One in five UK doctors utilizes generative artificial intelligence (GenAI) tools, such as OpenAI’s ChatGPT or Google’s Gemini, in their clinical practice, says a recent survey. The survey was conducted with around 1,000 general practitioners. It indicates that physicians are turning to GenAI for various tasks. These tasks include generating documentation post-appointments, aiding clinical decisions, and crafting patient-friendly discharge summaries and treatment plans.
Health systems are now facing many challenges. Thus, it is not surprising that there is interest in GenAI as a transformative tool for modern healthcare. Nevertheless, the recent adoption of GenAI raises significant questions about patient safety. It also prompts concerns about the responsible integration of this technology into routine medical practices.
UNDERSTANDING GENAI’S ROLE IN HEALTHCARE
Generative AI tools have become increasingly popular due to their versatility.

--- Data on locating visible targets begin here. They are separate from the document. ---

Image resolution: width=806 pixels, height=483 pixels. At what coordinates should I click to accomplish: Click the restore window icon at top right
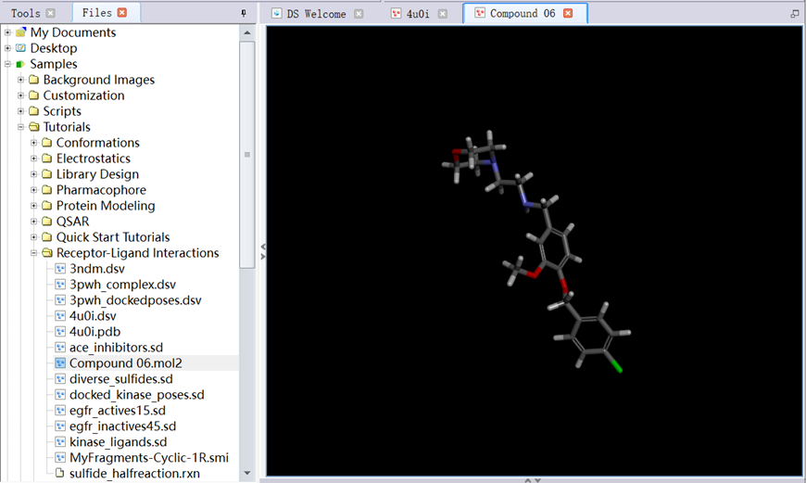(x=794, y=14)
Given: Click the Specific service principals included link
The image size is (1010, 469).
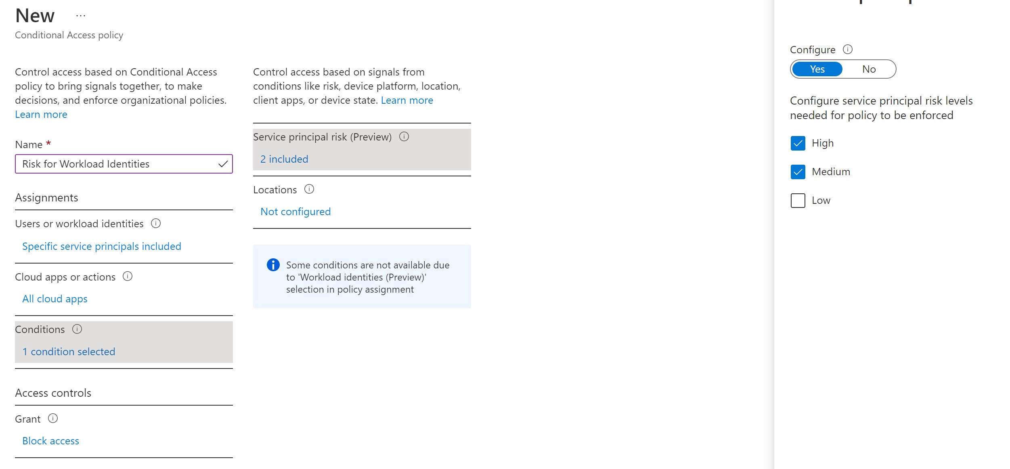Looking at the screenshot, I should click(102, 245).
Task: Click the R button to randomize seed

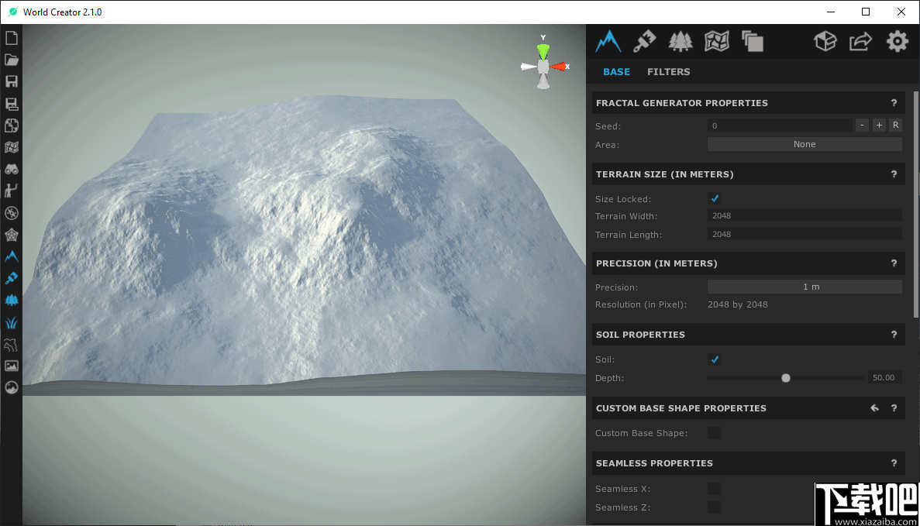Action: pos(895,125)
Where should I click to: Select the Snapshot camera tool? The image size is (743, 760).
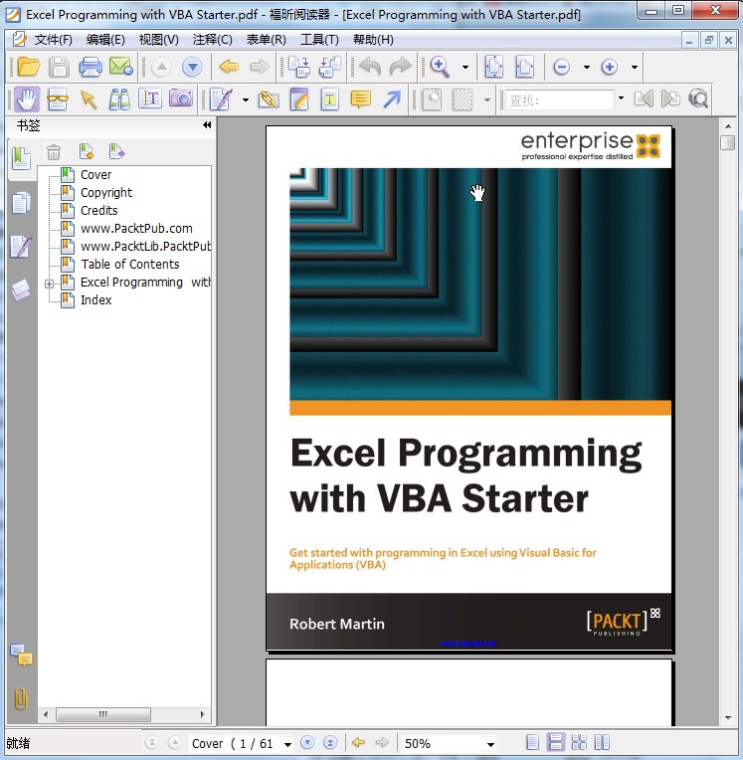(x=180, y=98)
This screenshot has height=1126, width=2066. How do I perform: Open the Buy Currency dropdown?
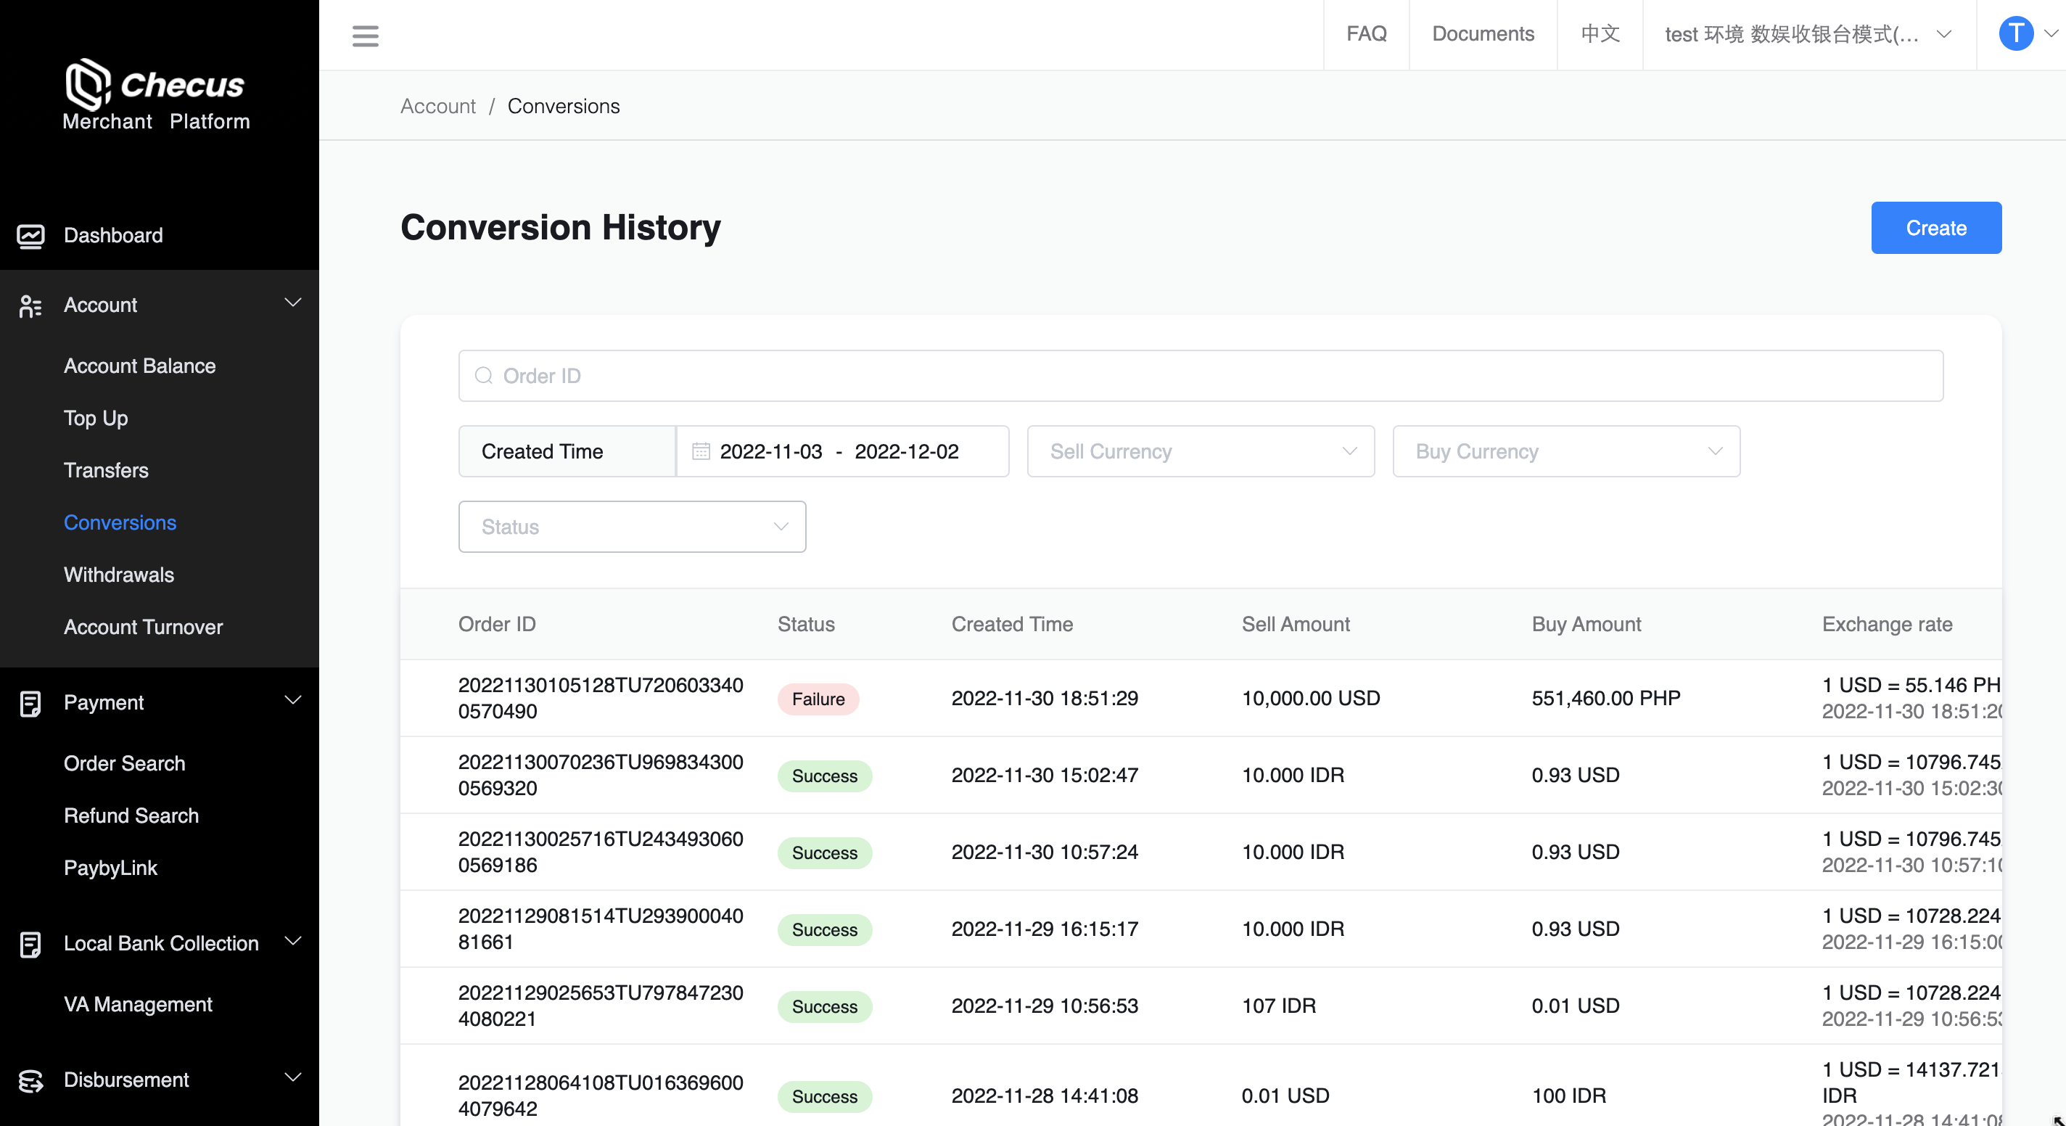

Unlike traditional AI applications, which are designed for specific tasks—such as image classification in diagnostics—GenAI operates on broader, foundation models. These models generate text, audio, images, and more, adapting to various applications.
Nonetheless, the lack of a specific context for GenAI use raises concerns about its reliability and safety in medical environments. The transition from traditional, narrowly-focused AI to more general applications presents unique challenges that must be addressed before widespread adoption.
THE HALLUCINATION DILEMMA
A significant concern about GenAI in healthcare is the issue of “hallucinations.” This term refers to nonsensical or inaccurate outputs generated by AI based on the input it receives. Research has shown that GenAI tools may create misleading summaries. They might link information incorrectly or introduce details not present in the source material.
These hallucinations stem from how GenAI functions. It predicts the most likely next word but does not understand information as a human would. This means outputs can seem plausible but lack factual accuracy. Such inaccuracies are especially concerning in medical contexts, where precise documentation is critical for patient care.
POTENTIAL PITFALLS IN PATIENT CONSULTATIONS
Imagine a scenario where a GenAI tool listens to a patient’s consultation and produces an electronic summary note. While this can free healthcare providers to focus on patient interaction, it also introduces the risk of generating misleading notes. For example, the AI might inaccurately adjust the severity or frequency of symptoms, include unmentioned conditions, or alter vital information.
In familiar settings, a doctor might catch these inaccuracies. In fragmented healthcare systems where patients see multiple providers, these errors could lead to significant health risks. This includes delays in treatment or misdiagnoses.
IMPORTANCE OF PATIENT SAFETY
Patient safety should be a top priority when considering GenAI’s integration into healthcare. The effectiveness of such technologies hinges on their interaction with users. They must also adapt to the specific rules and cultural context of healthcare systems.
Without proper context, the unpredictability of GenAI usage can lead to unintended consequences. For example, a GenAI system used for patient triaging might hinder access for those with lower digital literacy. It could also affect non-native language speakers. This may inadvertently widen health disparities instead of alleviating them.
NEED FOR RESPONSIVE REGULATION
To guarantee patient safety, regulatory frameworks must adapt to the evolving landscape of GenAI technologies. Traditional safety assessments may fall short, as they often focus on isolated failures.
Moreover, the rapid development and updating of GenAI tools complicate safety assessments. Regulators and developers must collaborate closely with healthcare communities to create guidelines that focus on safe and effective use.
COLLABORATIVE APPROACH TO AI INTEGRATION
Successful integration of GenAI into healthcare requires a partnership between developers, healthcare providers, and regulators. This collaboration is crucial for identifying practical applications of GenAI while mitigating associated risks.
Open dialogue among stakeholders can foster an understanding of patient needs and concerns. This understanding ultimately leads to the creation of GenAI tools that enhance patient care rather than hinder it.